The Art of Walking


In the Intelligent Life magazine there is this series the big question where they invite various authors to share thoughts on numerous issues. In one of the latest issues they were considering what the best way to travel is and Colin Thubron answered WALKING: ‘The choice to travel on foot is a transforming one. The unharried pace brings a sense of things restored to their natural proportions. Time slows down and geography stretches out. The detail of the land – its small topographical changes, its chance noises and scents – become more potent and absorbing.’ Thubron also mentions that a curious relationship between walking and thinking has been remarked – the rhythm of the body seems to free the mind. Well, I guess we all experienced walking in a rhythmic pace, whether in a park or across the city centre, that made us feel kind of lighter. But walking can be so much more than this!

‘The Art of Walking’ edited by David Evans and published by Black Dog Publishing looks into contemporary artworks dealing with walking. It’s interesting to see how such a simple activity can be transformed into work of art and create so many as ephemeral as meaningful artistic actions. To feature them in a book is definitely a challenge but it’s a great idea to explore this original topic, which has been marginalised for some time, from many angles in one volume.  
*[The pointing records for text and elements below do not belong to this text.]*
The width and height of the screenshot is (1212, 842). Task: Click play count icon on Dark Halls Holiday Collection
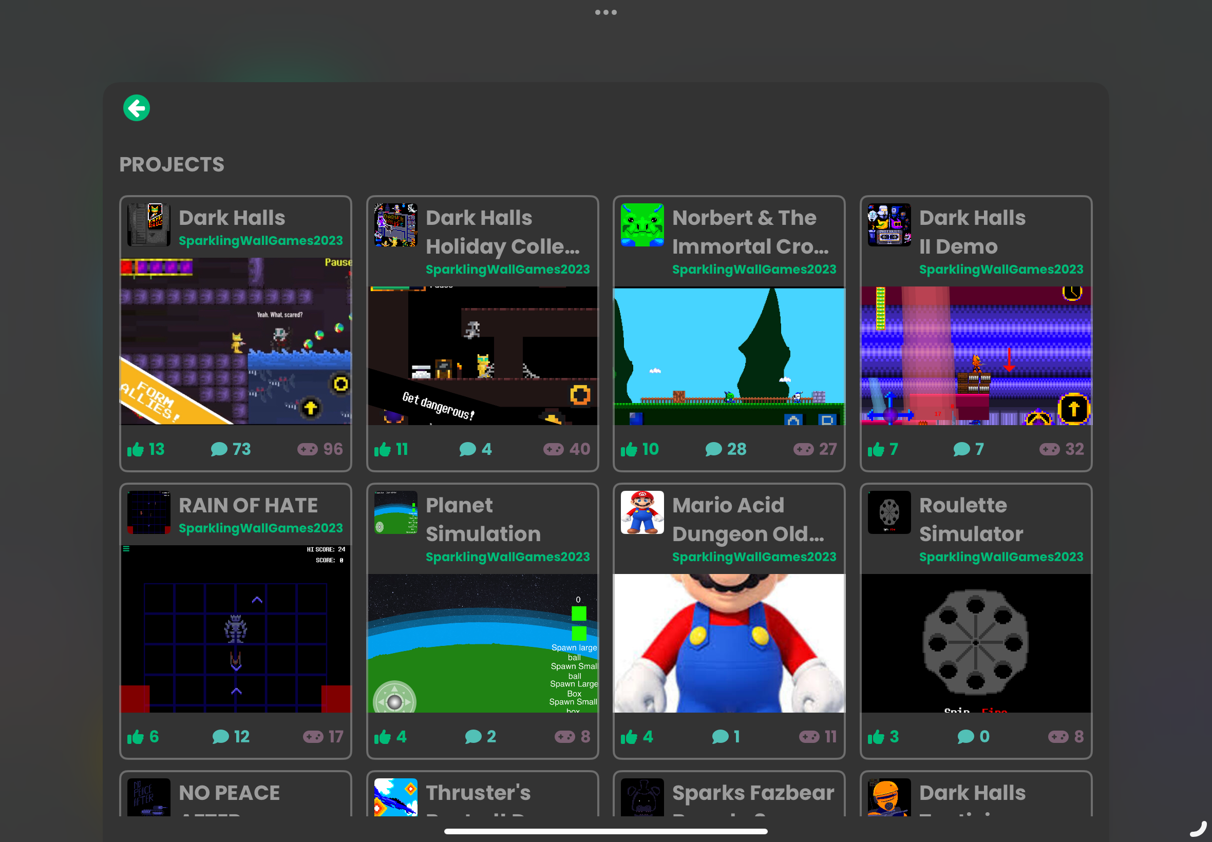point(553,449)
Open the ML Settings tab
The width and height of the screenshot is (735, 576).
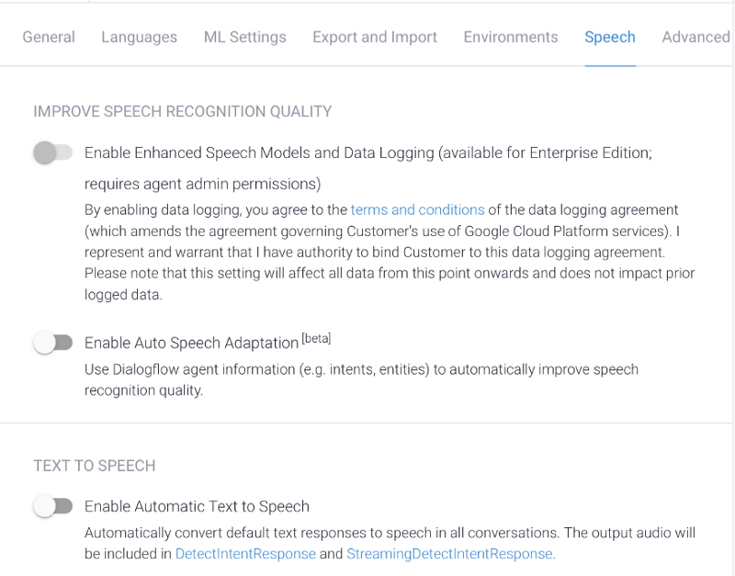(x=244, y=37)
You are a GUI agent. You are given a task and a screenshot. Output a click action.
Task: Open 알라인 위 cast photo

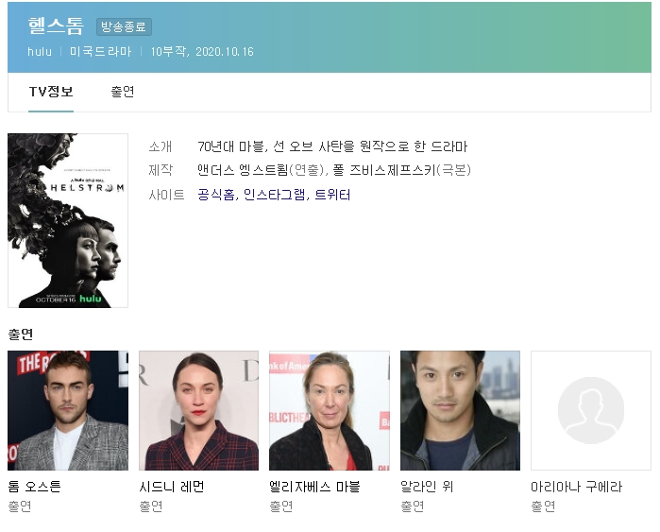tap(460, 410)
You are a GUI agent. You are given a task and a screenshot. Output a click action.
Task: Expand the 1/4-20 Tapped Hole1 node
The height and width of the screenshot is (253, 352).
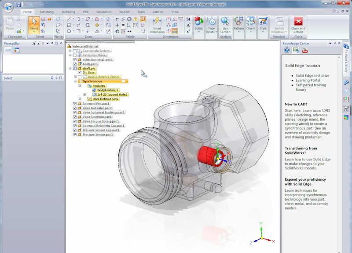(84, 94)
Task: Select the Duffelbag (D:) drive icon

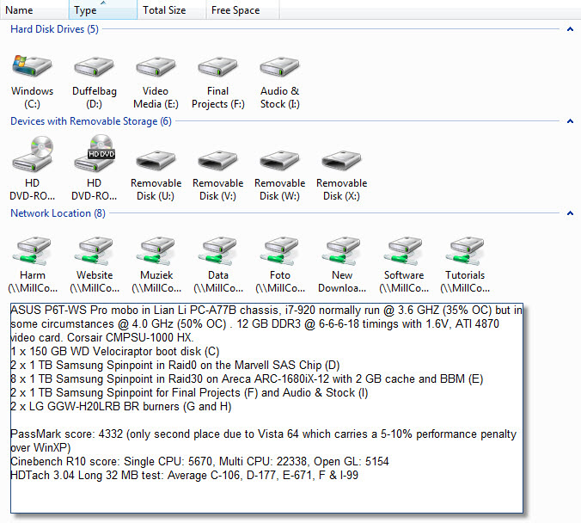Action: coord(94,68)
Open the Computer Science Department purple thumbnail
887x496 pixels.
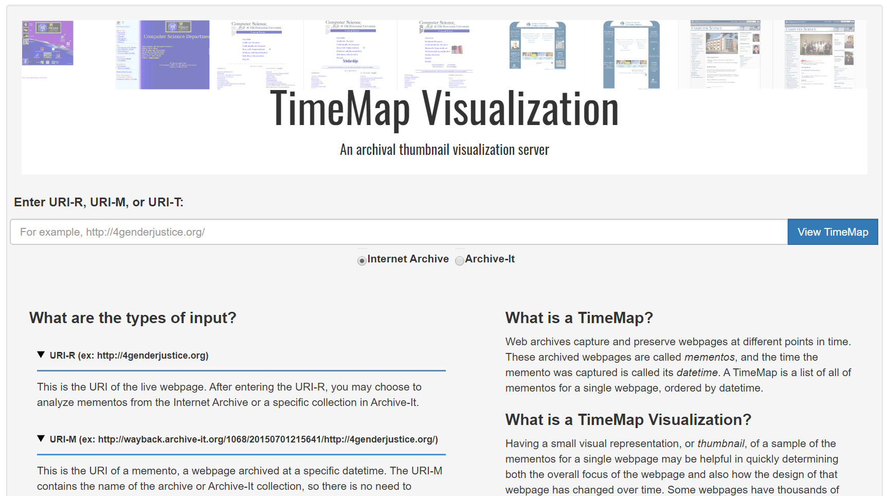[x=162, y=55]
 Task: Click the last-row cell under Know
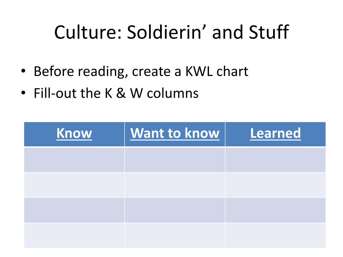74,235
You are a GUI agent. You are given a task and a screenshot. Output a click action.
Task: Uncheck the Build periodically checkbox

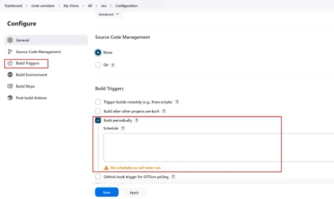(x=98, y=121)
All chapters are walks – each focuses on another approach, subject, set of artists showing different aspects of art and walking - walking in a city, walking in relation to institutions that constitute the art world, walking inspired by everyday activities like walking a dog, walking as marching etc. Some works are known from other publications but there are also many surprising ones, in the same time a mix of older and more contemporary pieces – amongst others by Bruce Nauman, Krzysztof Wodiczko, Mona Hatoum, Simon Faithfull, Janet Cardiff, Francis Alÿs or Oleg Kulik. Documentations of works include images (very good selection and editing!), short descriptions, in some cases sketches or the artists’ statements.

The idea behind this publication was also to blur the usual distinction between an exhibition and its catalogue – ‘written commentary and documentation are both included, but the emphasis is on picture editing that acknowledges the proximity of the pages of a book and the walls of the museum.’ Nicely executed and, according to the authors’ wish, also stimulating! Another great element is a handy format and original layout (I love rounded corners and the feel of the paper selected for this publication which is btw recyclable!*). The very last pages are several blank ones for NOTES to take after inspired by the book you will invent some walking activities yourself. As said in the introduction – ‘The Art of Walking aims to encourage readers to get up and got into the field’, so what are you waiting for? 


‘The Art of Walking’, edited by David Evans, Black Dog Publishing

* Black Dog Publishing is an environmentally responsible company and prints on sustainably sourced paper!